芽孢杆菌属细菌具有鞭毛,能够依靠鞭毛进行各种形式的运动,有助于细菌向营养物质处前进,并且逃离有害环境,对细菌的生存有重要的意义[19]。群集运动和泳动实验分析显示,abrB敲除菌株运动性降低,其中对菌株群集运动能力影响较明显。Kassem等[22]在枯草芽孢杆菌中也发现abrB敲除导致运动能力下降。细菌的运动性和生物膜的形成紧密相关,都对细菌的生存有重要作用。本研究还发现AbrB可以抑制生物膜的形成。研究人员在枯草芽孢杆菌和解淀粉芽孢杆菌也发现AbrB可以抑制生物膜的形成,并且揭示了AbrB可以通过抑制生物膜形成相关基因表达从而抑制生物膜的形成[14]。一般认为AbrB和SinR是芽孢杆菌在生物膜和游离生存状态之间转化的关键因素,细菌为响应外部环境压力,在生物膜形成初期,abrB和sinR基因被上调,增强细胞运动性并抑制胞外多聚物的分泌以阻止生物膜的形成;当细菌在气-液界面聚集时,abrB和sinR都被下调,降低细胞运动性并增加胞外多聚物的分泌,从而使生物膜迅速形成[23]。而在蜡状芽孢杆菌中,abrB表达被发现和生物膜形成呈正相关[24]。这些结果表明,AbrB对细菌运动和生物膜形成有不同的调控效果。

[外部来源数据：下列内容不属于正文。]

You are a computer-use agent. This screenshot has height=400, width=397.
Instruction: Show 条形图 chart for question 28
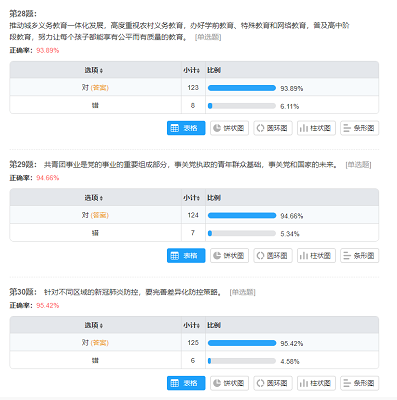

短小芽孢杆菌在生长后期产生大量重要的胞外酶及次级代谢物,本研究发现亲本菌株和突变菌株间酶活有明显差异,且突变菌株的胞外蛋白酶活性较亲本明显提高,说明abrB基因的表达和胞外蛋白酶活性呈负相关。作为过渡态调节因子,AbrB主要在对数期抑制蛋白酶基因(如aprE)的表达,但有研究显示,abrB敲除并不会在对数期导致aprE启动子驱动的报告基因的高表达[25]。然而,也有研究表明,尽管枯草芽孢杆菌转录抑制因子CodY和ScoC的双突变体在对数生长期没有导致2种主要胞外蛋白酶AprE和NprE的高水平表达,但AbrB的进一步敲除则导致对数期蛋白酶高水平表达[26],然而这些研究结果均没有检测敲除突变体在稳定期及以后的蛋白酶水平。遗传学课题组前期转录组数据分析显示,AbrB在短小芽孢杆菌BA06(SCU11的原始菌株)培养到48 h时表达量降低,在48 h之前表达量较高,而在48 h后表达量逐渐降低[27]。而本研究结果显示,短小芽孢杆菌abrB敲除菌株在培养到生长后期,即48 h时胞外蛋白酶酶活才呈现出显著差异。在枯草芽孢杆菌中,转录抑制因子AbrB、ScoC、CodY和SinR可以结合到aprE基因启动子区域抑制转录的起始[25-26,28],并且它们在aprE启动子的结合区域部分重叠。在短小芽孢杆菌BA06中,Liu等[29]也预测AbrB是aprE的抑制剂。本研究推测在短小芽孢杆菌发酵早期,由于AbrB、ScoC、CodY和SinR等转录抑制因子表达水平较高,过饱和地抑制aprE的转录从而造成胞外蛋白酶酶活较低,即使abrB基因敲除后在这个时间段其它调控因子还是可以强烈地抑制aprE的表达,最终表现为在发酵到36 h时亲本菌株和突变菌株之间酶活无显著差异。当菌株发酵培养到后期这些转录抑制因子表达水平下降,对aprE的抑制作用逐步解除,胞外蛋白酶酶活逐渐增加,abrB基因敲除的效应得以体现,最终导致发酵后期突变菌株酶活高于亲本菌株。

4 结 论

本研究首先通过反向筛选的方法对abrB基因进行无痕敲除,获得abrB基因敲除突变体SCU12 (ΔabrB)。其次,生长曲线测定结果显示,abrB基因敲除后突变株生长显著降低,证明abrB对细菌的正常生长有促进作用。在M9基本培养基平板培养中观察菌落形态,发现突变菌株菌落表面变得粗糙且颜色偏黄。群集运动和泳动实验分析显示,abrB敲除菌株运动性降低,其中对菌株群集运动能力影响较大。此外,abrB敲除突变体菌株形成生物膜的时间提前,说明AbrB可以抑制生物膜的形成。最后,蛋白酶活性测定结果显示,在发酵培养48 h后亲本菌株和突变菌株间酶活表现出显著差异,2个菌株的酶活都在54 h达到最高值,突变菌株的胞外蛋白酶活性是亲本菌株的1.59倍,说明abrB基因的表达和胞外蛋白酶活性呈负相关。综上所述,abrB基因在短小芽孢杆菌多个生理过程中扮演着关键的调节作用,特别是AbrB可调节重要的胞外酶及次级代谢物的表达,abrB基因的破坏显著增加了胞外蛋白酶的产生,为改善工业酶生产菌株提供了新途径。